The lines from the top of the records below through the one containing "You are a computer-use agent. The" are to be transcribed exactly, and nothing else is to be added.

• _Stored records_:
====
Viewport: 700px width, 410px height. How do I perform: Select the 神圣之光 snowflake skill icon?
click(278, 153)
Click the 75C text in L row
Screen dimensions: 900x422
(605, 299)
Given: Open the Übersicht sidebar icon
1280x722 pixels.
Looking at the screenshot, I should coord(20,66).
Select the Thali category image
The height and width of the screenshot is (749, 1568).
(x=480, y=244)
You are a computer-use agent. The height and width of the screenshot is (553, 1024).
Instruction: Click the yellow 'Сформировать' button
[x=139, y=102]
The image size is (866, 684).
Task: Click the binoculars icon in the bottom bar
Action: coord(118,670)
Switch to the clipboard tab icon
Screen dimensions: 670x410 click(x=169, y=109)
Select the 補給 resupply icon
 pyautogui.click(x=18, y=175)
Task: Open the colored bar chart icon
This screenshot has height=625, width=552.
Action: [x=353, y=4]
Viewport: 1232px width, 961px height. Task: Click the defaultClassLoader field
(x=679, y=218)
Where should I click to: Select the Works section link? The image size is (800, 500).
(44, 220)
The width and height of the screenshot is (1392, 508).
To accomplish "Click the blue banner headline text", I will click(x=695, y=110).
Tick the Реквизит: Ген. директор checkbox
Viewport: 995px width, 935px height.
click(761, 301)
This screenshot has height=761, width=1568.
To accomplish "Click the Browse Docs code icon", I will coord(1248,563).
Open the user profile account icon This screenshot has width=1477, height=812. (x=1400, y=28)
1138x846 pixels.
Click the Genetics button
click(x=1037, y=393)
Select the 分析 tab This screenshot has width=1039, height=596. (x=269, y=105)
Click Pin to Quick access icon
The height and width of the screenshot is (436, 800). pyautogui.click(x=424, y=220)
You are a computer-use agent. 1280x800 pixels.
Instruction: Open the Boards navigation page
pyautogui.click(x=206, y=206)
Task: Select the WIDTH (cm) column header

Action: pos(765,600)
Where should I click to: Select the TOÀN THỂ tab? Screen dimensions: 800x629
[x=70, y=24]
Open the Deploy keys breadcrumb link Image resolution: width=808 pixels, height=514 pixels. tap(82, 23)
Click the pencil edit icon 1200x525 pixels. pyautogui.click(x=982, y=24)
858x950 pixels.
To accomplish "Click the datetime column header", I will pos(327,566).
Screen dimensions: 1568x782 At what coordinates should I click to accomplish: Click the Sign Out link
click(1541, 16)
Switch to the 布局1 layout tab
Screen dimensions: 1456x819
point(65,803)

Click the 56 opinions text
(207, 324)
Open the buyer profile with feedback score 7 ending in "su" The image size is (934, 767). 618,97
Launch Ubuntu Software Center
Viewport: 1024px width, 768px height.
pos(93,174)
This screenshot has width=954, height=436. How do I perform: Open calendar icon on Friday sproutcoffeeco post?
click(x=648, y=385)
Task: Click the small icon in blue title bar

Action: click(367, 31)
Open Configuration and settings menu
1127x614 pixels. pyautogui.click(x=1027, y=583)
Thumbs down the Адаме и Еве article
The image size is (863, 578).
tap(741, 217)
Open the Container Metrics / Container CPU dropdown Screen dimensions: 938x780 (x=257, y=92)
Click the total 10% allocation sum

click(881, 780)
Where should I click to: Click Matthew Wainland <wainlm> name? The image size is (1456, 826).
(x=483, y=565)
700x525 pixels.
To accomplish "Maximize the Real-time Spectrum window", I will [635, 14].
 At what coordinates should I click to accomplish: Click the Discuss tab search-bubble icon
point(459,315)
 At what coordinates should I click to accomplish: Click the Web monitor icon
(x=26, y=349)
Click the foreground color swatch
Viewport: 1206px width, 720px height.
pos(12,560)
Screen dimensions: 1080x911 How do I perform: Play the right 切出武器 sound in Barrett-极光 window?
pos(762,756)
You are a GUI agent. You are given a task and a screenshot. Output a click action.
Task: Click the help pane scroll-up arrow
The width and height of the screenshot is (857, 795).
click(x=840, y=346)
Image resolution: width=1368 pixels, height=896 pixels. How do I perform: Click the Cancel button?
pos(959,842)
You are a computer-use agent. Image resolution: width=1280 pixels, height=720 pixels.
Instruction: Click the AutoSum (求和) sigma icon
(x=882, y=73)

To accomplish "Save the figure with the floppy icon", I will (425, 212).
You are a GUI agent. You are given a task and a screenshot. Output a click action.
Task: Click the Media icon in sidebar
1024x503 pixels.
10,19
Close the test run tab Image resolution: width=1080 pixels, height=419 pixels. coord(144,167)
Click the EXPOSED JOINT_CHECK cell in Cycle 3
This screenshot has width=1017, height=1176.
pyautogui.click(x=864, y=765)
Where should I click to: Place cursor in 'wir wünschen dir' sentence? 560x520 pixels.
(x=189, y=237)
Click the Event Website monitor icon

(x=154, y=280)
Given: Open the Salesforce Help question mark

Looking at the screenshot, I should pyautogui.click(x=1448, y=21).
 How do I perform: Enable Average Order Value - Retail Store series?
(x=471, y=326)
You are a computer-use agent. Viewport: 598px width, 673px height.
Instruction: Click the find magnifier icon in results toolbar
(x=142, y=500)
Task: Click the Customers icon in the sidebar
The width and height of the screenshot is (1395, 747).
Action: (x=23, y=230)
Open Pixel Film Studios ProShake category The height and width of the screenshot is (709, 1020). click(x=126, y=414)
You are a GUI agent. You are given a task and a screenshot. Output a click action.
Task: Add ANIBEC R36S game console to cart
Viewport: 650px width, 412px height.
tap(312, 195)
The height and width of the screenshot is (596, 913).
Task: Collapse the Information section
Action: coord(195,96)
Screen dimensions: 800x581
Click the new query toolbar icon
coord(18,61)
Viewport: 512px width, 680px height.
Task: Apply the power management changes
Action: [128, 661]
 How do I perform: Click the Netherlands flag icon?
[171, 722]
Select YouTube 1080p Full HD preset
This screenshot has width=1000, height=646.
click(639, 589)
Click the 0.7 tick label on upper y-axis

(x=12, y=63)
====
• _EXERCISE RESPONSE_:
Viewport: 700px width, 410px height. How do I perform: Select the 神圣之光 snowflake skill icon?
click(278, 153)
Click the 75C text in L row
Screen dimensions: 900x422
(605, 299)
Given: Open the Übersicht sidebar icon
1280x722 pixels.
Looking at the screenshot, I should coord(20,66).
Select the Thali category image
The height and width of the screenshot is (749, 1568).
(x=480, y=244)
You are a computer-use agent. The height and width of the screenshot is (553, 1024).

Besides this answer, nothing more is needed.